**What is being asked**
Every entry that follows is to be duplicated exactly.

Stored data:
- - -
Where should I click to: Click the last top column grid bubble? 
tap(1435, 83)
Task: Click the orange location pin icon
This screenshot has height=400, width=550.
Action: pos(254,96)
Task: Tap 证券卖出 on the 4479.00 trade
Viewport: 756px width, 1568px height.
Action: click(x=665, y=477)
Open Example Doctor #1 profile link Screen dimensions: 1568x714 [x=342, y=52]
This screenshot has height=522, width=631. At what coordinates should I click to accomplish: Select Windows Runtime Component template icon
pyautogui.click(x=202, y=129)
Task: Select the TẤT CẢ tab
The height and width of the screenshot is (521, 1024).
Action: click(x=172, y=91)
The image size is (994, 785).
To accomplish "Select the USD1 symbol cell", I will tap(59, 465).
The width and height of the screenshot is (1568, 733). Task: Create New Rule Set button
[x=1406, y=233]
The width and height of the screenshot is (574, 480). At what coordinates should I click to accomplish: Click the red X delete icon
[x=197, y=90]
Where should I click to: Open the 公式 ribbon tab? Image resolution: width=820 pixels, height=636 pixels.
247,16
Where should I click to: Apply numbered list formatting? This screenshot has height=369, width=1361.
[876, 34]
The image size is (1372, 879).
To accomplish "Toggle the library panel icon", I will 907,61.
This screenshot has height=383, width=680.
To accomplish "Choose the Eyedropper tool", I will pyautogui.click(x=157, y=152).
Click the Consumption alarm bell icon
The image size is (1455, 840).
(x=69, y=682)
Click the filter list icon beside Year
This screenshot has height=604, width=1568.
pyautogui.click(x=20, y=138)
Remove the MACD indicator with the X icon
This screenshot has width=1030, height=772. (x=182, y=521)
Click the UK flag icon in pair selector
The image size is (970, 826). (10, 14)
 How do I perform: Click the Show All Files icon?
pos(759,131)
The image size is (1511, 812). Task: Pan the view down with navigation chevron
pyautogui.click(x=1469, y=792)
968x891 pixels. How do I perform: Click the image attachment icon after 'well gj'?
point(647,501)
- - -
**Result for this task**
Where should I click to: Click the last top column grid bubble? 
tap(1435, 83)
Task: Click the orange location pin icon
This screenshot has height=400, width=550.
Action: pos(254,96)
Task: Tap 证券卖出 on the 4479.00 trade
Viewport: 756px width, 1568px height.
Action: click(x=665, y=477)
Open Example Doctor #1 profile link Screen dimensions: 1568x714 [x=342, y=52]
This screenshot has height=522, width=631. At what coordinates should I click to accomplish: Select Windows Runtime Component template icon
pyautogui.click(x=202, y=129)
Task: Select the TẤT CẢ tab
The height and width of the screenshot is (521, 1024).
Action: click(x=172, y=91)
The image size is (994, 785).
To accomplish "Select the USD1 symbol cell", I will tap(59, 465).
The width and height of the screenshot is (1568, 733). Task: Create New Rule Set button
[x=1406, y=233]
The width and height of the screenshot is (574, 480). At what coordinates should I click to accomplish: Click the red X delete icon
[x=197, y=90]
Where should I click to: Open the 公式 ribbon tab? Image resolution: width=820 pixels, height=636 pixels.
247,16
Where should I click to: Apply numbered list formatting? This screenshot has height=369, width=1361.
[876, 34]
The image size is (1372, 879).
To accomplish "Toggle the library panel icon", I will 907,61.
This screenshot has height=383, width=680.
To accomplish "Choose the Eyedropper tool", I will pyautogui.click(x=157, y=152).
Click the Consumption alarm bell icon
The image size is (1455, 840).
(x=69, y=682)
Click the filter list icon beside Year
This screenshot has height=604, width=1568.
pyautogui.click(x=20, y=138)
Remove the MACD indicator with the X icon
This screenshot has width=1030, height=772. (x=182, y=521)
Click the UK flag icon in pair selector
The image size is (970, 826). (10, 14)
 How do I perform: Click the Show All Files icon?
pos(759,131)
The image size is (1511, 812). Task: Pan the view down with navigation chevron
pyautogui.click(x=1469, y=792)
968x891 pixels. How do I perform: Click the image attachment icon after 'well gj'?
point(647,501)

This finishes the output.